Great, I am improving. But this is impractical. I buy my coffee preground. I don’t own a scale.
太好了,我有进步。不过这没有实践意义。我买的咖啡是预先磨好的,并且我也没有秤。
“A $10 scale is the best investment you can make for your coffee game,” Mr. Baca says. And because coffee density and brewing time are so significant, he says, a grinder is not far behind. Some experts say grinding your beans fresh is the most important priority.
“一个10美元的秤是你玩咖啡时最值得的投资,”巴卡说。他还说,因为咖啡豆的密度和份量至关重要,所以不用多久我就会再需要一个研磨机。有些专家说,新鲜研磨的咖啡粉是最重要的一个元素。
Reality check: I’m trying to make it through chaotic mornings at home with a clamoring family. Mr. O’Donovan is amused. Why, he asks, would I make espresso in the morning, let alone latte?
而事实是:我家里早晨一般都很忙乱,一家人吵吵闹闹,而我得在这种环境下做咖啡。奥多诺万被逗乐了。他说,怎么可能在早上做特浓咖啡呢?拿铁就更不用想了。
“I make drip coffee,” Mr. O’Donovan explains. Mr. Baca does, too. That’s because making a good espresso requires preparation and cleanup. Even when it all goes right, it takes time. Like making a good meal.
“我会做滴滤咖啡,”奥多诺万解释说。巴卡也一样。这是因为做一杯好的特浓咖啡需要精心准备并且事后要清理。即使一切顺利,也还是要花点时间,就像做一顿好饭菜一样。
“Coffee isn’t just coffee,” Mr. O’Donovan says.
“咖啡不仅仅是咖啡。”奥多诺万说。
It’s “just like anything else,” Mr. Baca chimes in.
它“就像所有东西一样”,巴卡附和道。
I instantly take his meaning: Coffee — what I assumed was just a simple, necessary thing to start my day — is something more than that. It may not require certification but it does require more attention than I realized.
我立刻就明白了他的意思:咖啡——这种我认为是一天开始时简单的必须品——比几颗豆和水要复杂得多。它或许不需要执照,但它所需要付出的心思确实比我想象的要多。
With my cram session at an end, Mr. O’Donovan leaves me with a laugh and a warning: “You’re heading down the rabbit hole.”
我的培训课程结束时,奥多诺万丢过来一个大笑,警告我说:“你正在走向一个无底洞。

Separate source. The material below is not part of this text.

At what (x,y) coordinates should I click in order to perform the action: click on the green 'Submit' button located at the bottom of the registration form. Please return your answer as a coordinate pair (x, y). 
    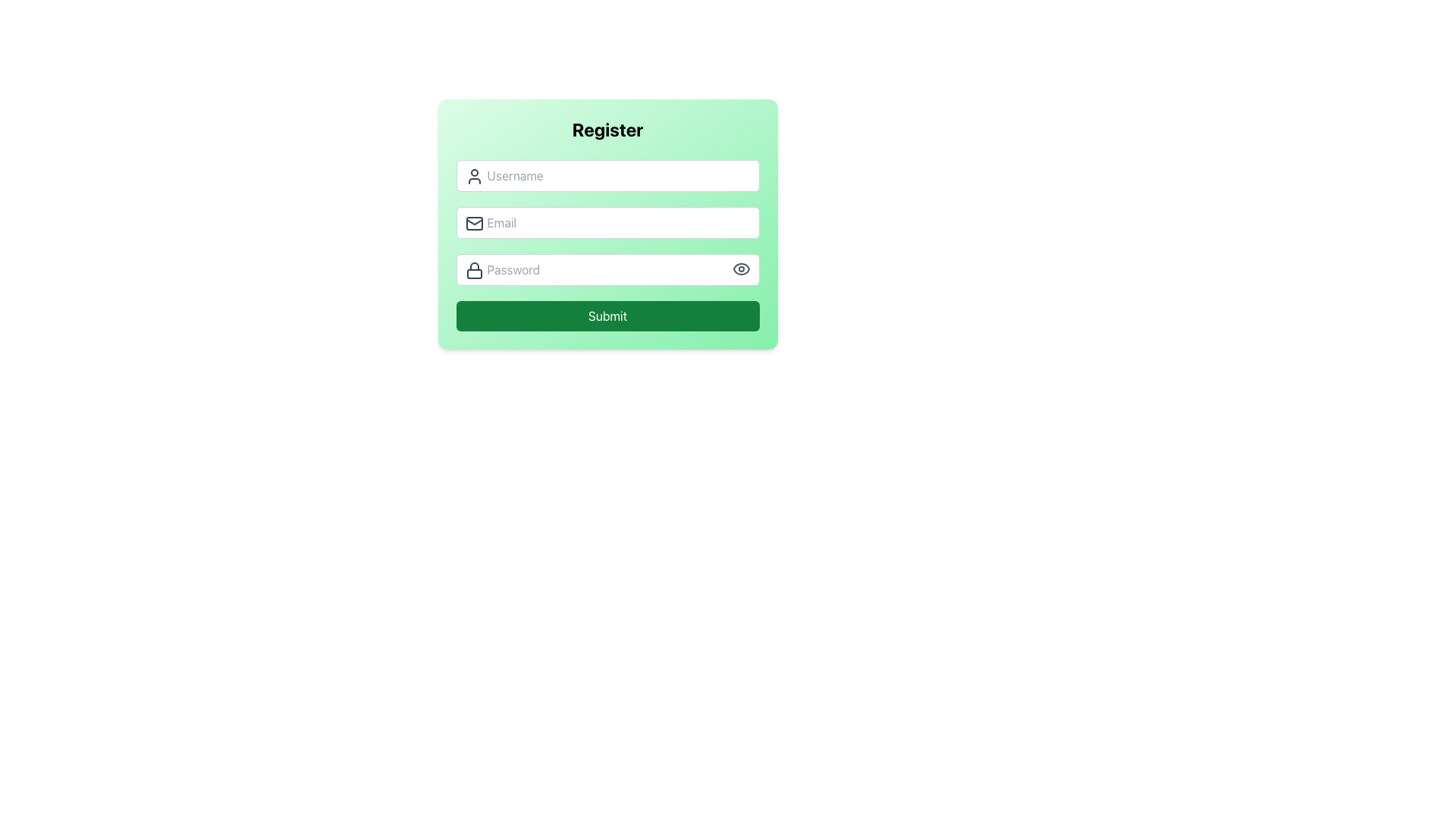
    Looking at the image, I should click on (607, 315).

”
In the ensuing days, I start using the timer on the microwave to make sure I’m pulling my espresso shots for 25 seconds. I troll the Internet for counsel on what might be a next-step espresso maker. But even with my old gear and a bit of leftover coffee from Sightglass, my shots have gotten discernibly better, and occasionally good.
之后那天,我开始在微波炉上面放上计时器,来确定用25秒的时间煮我的特浓咖啡。我在网上搜索,和别人讨论接下来应该用什么样的咖啡机。不过即使是用我的旧机器和一些在“透视镜”剩下来的咖啡豆,我煮出来的咖啡也明显进步了,有时候味道还挺不错。

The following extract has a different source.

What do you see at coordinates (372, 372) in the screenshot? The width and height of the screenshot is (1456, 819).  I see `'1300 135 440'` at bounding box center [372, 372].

I place an order for coffee from Verve. When two different roasts arrive and I make a show of my excitement, my wife rolls her eyes. She challenges whether I can even tell the difference between the new coffee and two other blends I used to swear by. So we do a blind smell test.

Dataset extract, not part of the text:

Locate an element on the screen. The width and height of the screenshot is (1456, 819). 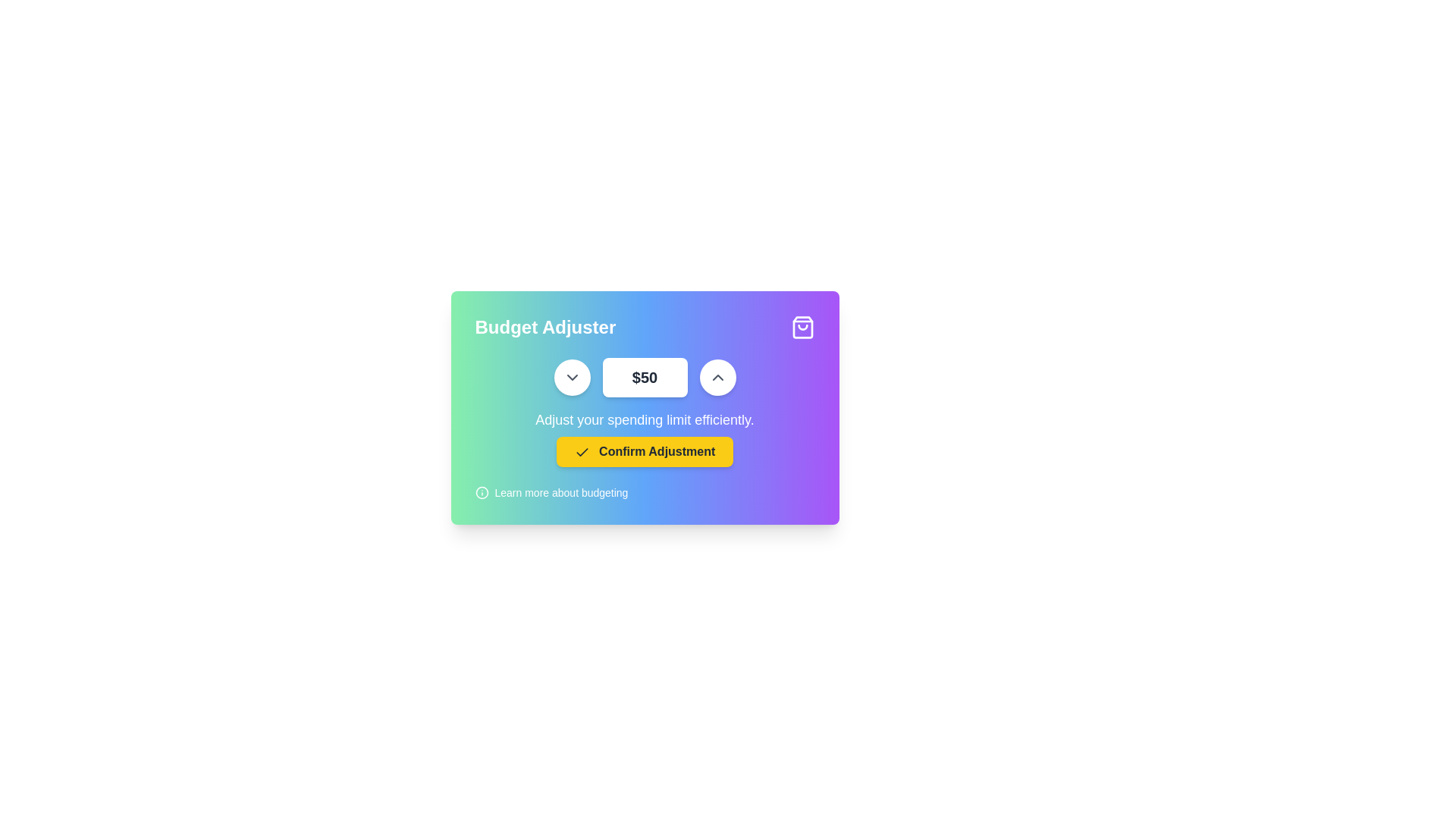
the shopping bag icon located in the top-right area of the card interface, characterized by its outlined strokes and distinct curved handle is located at coordinates (802, 327).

我从“神韵”咖啡厅下了订单买咖啡豆。当两包不同烘焙品种的咖啡到货时,我露出了兴奋的神情,妻子翻了一下白眼。她怀疑我能不能分辨出这些新咖啡豆和另外两种我曾经凑合着喝的咖啡之间的区别。于是我们来了个蒙眼测试。
I nail it. My wife seems surprised; who is this new discerning creature? Just getting started, I tell her. Wait until you see what we can do with milk.
我赢了。我妻子似乎很吃惊:这个鼻子这么灵的人是谁?我跟她说,这才刚开始呢,一会儿你得看看我们还能用牛奶做什么。